### WHAT TO WORK ON
Give again the lines from the line with "This screenshot has width=986, height=555." to the last line of the records, exactly and in full. Do not carry over any pictures.
** RECORD SET follows **
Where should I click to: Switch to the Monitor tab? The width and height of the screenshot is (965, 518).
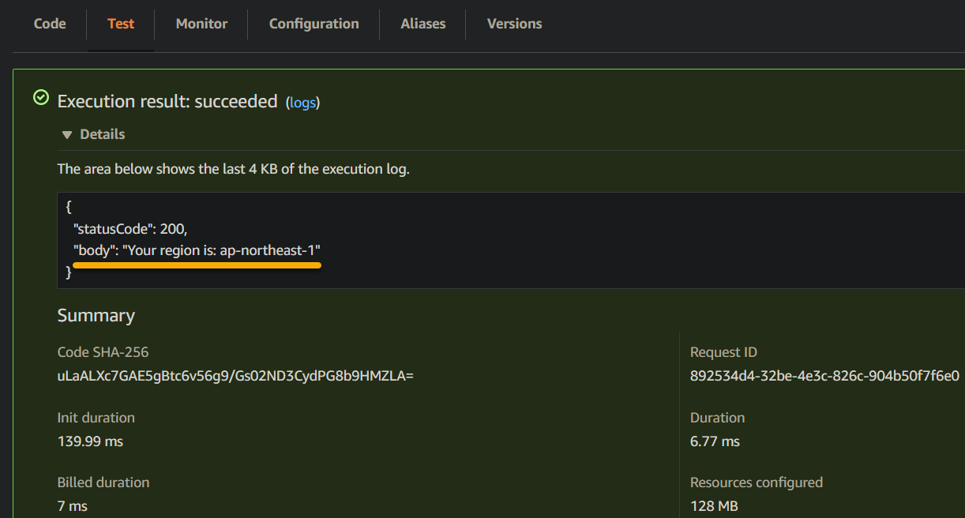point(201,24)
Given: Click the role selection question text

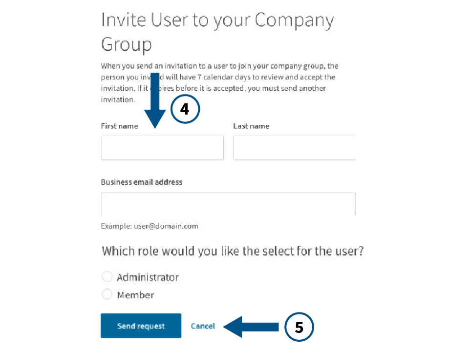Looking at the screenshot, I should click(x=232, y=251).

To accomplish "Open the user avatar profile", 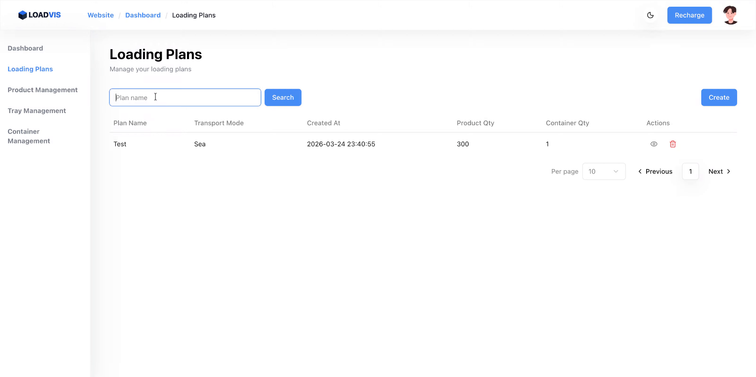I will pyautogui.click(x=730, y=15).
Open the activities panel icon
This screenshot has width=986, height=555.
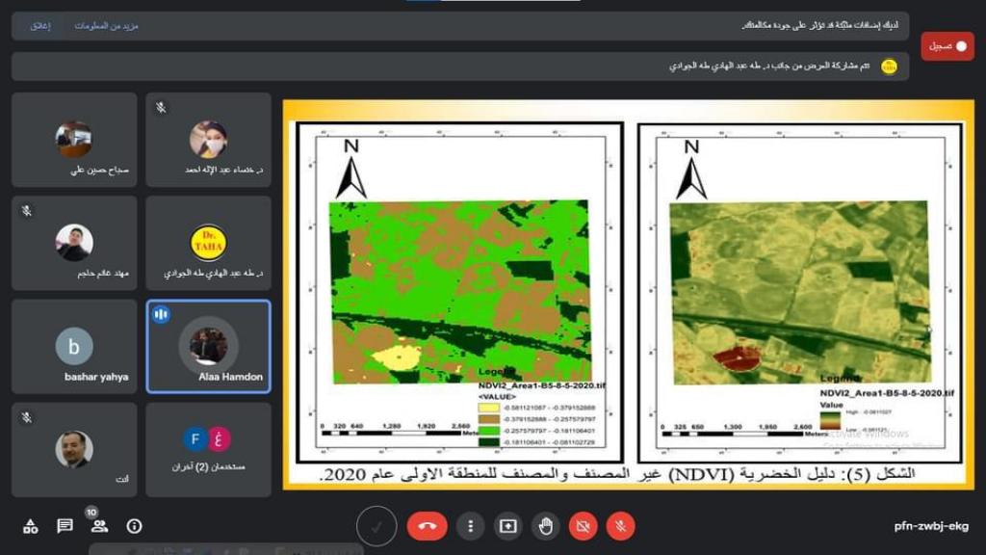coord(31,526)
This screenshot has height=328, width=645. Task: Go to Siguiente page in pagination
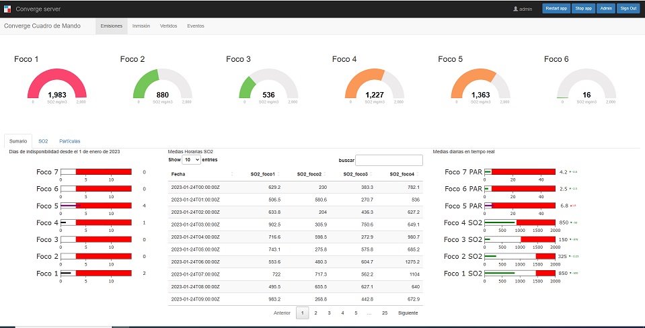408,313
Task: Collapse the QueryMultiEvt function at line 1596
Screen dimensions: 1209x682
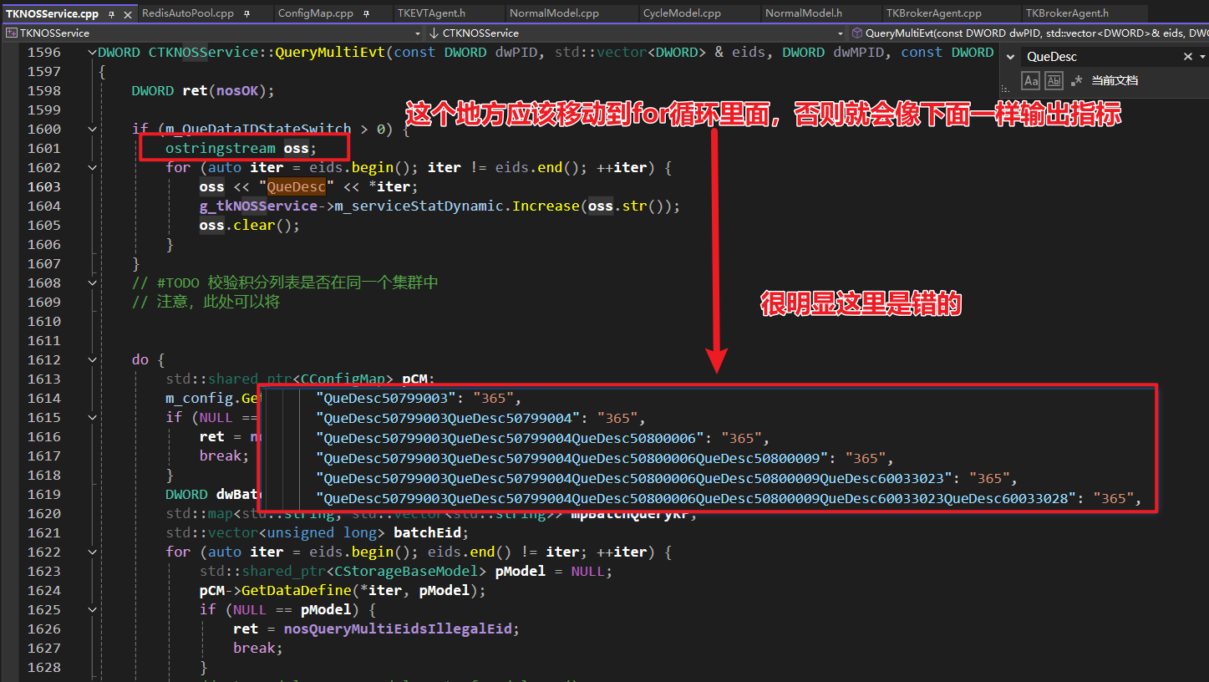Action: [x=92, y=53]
** End of RECORD SET **
### ANSWER BOX
This screenshot has width=986, height=555.
coord(31,526)
This screenshot has height=328, width=645. Task: Go to Siguiente page in pagination
408,313
Task: Collapse the QueryMultiEvt function at line 1596
Screen dimensions: 1209x682
Action: [x=92, y=53]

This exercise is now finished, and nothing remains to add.